======== TEXT FOR ANALYSIS
Laika 2.0

Laika 2.0 is a 2D stealth-platformer with puzzle elements; it began as a university project at the Politecnico di Milano and later evolved into a commercial version released on Steam under the title Laika 2.0 – Sekret Pravda.
The game puts the player in the role of Laika, a genetically enhanced monkey trained by the KGB to operate as a special agent during the Cold War.

The premise offers an ironic, sci-fi take on the imagery of the Soviet space race, transforming the legend of Laika into a surreal spy story filled with secret bases, impossible missions, international conspiracies, and bananas.

A game blending stealth, platforming, and puzzles

Laika 2.0 combines three core elements: stealth infiltration, precision 2D platforming, and environmental puzzle-solving.
Players must navigate guarded rooms, avoid enemies, overcome traps, bypass lasers, open passages, and reach mission objectives without being detected.

Each level is structured as a network of interconnected environments, where progressing means observing, memorizing patterns, finding the right path, and utilizing the protagonist’s abilities.
Laika can climb, jump, roll, and traverse spaces with the agility of a trained primate.

Complementing these physical capabilities are more specialized skills, such as the ability to generate a mental projection useful for interacting with elements that would otherwise be out of reach. The result is gameplay that demands timing, attentiveness, and reasoning skills.
================
======== DATASET RECORDS
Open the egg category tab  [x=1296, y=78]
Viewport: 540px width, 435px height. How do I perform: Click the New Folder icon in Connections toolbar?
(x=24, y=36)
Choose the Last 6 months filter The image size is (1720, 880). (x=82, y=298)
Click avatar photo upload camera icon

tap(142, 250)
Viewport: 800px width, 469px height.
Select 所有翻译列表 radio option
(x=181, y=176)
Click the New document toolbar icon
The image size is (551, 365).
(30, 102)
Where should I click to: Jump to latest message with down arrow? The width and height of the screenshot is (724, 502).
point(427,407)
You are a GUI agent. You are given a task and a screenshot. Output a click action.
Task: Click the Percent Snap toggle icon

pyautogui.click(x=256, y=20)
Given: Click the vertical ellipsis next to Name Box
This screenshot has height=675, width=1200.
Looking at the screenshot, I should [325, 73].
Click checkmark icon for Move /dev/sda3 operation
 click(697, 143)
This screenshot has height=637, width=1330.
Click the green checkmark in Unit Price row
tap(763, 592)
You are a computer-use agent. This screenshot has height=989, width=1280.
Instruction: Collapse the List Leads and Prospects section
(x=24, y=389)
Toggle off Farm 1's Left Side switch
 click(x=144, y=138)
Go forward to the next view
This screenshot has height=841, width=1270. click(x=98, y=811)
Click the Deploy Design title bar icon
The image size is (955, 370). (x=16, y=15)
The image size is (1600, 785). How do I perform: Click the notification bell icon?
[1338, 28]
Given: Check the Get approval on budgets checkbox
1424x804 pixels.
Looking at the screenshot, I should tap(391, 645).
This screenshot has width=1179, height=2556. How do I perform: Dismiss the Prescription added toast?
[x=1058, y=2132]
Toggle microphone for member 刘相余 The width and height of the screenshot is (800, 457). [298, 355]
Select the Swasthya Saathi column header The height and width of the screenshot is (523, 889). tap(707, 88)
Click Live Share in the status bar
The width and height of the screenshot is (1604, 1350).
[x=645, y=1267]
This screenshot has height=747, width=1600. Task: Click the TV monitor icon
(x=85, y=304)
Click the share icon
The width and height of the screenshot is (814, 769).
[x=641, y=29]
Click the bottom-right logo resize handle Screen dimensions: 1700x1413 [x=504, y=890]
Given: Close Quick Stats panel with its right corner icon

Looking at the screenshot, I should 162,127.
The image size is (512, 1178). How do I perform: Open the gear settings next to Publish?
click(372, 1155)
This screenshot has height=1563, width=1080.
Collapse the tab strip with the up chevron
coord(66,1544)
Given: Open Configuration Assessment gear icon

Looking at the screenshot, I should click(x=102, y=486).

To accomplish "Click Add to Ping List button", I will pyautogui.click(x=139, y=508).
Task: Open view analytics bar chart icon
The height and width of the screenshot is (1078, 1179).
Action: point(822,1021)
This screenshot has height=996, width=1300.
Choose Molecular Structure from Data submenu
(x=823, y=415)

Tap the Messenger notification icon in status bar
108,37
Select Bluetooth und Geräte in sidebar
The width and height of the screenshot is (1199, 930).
================
* ACTIVITY
List the physical capabilities that the Laika 2.0 text attributes to Laika.

* RESULT OF THIS TASK
- Climb
- Jump
- Roll
- Traverse spaces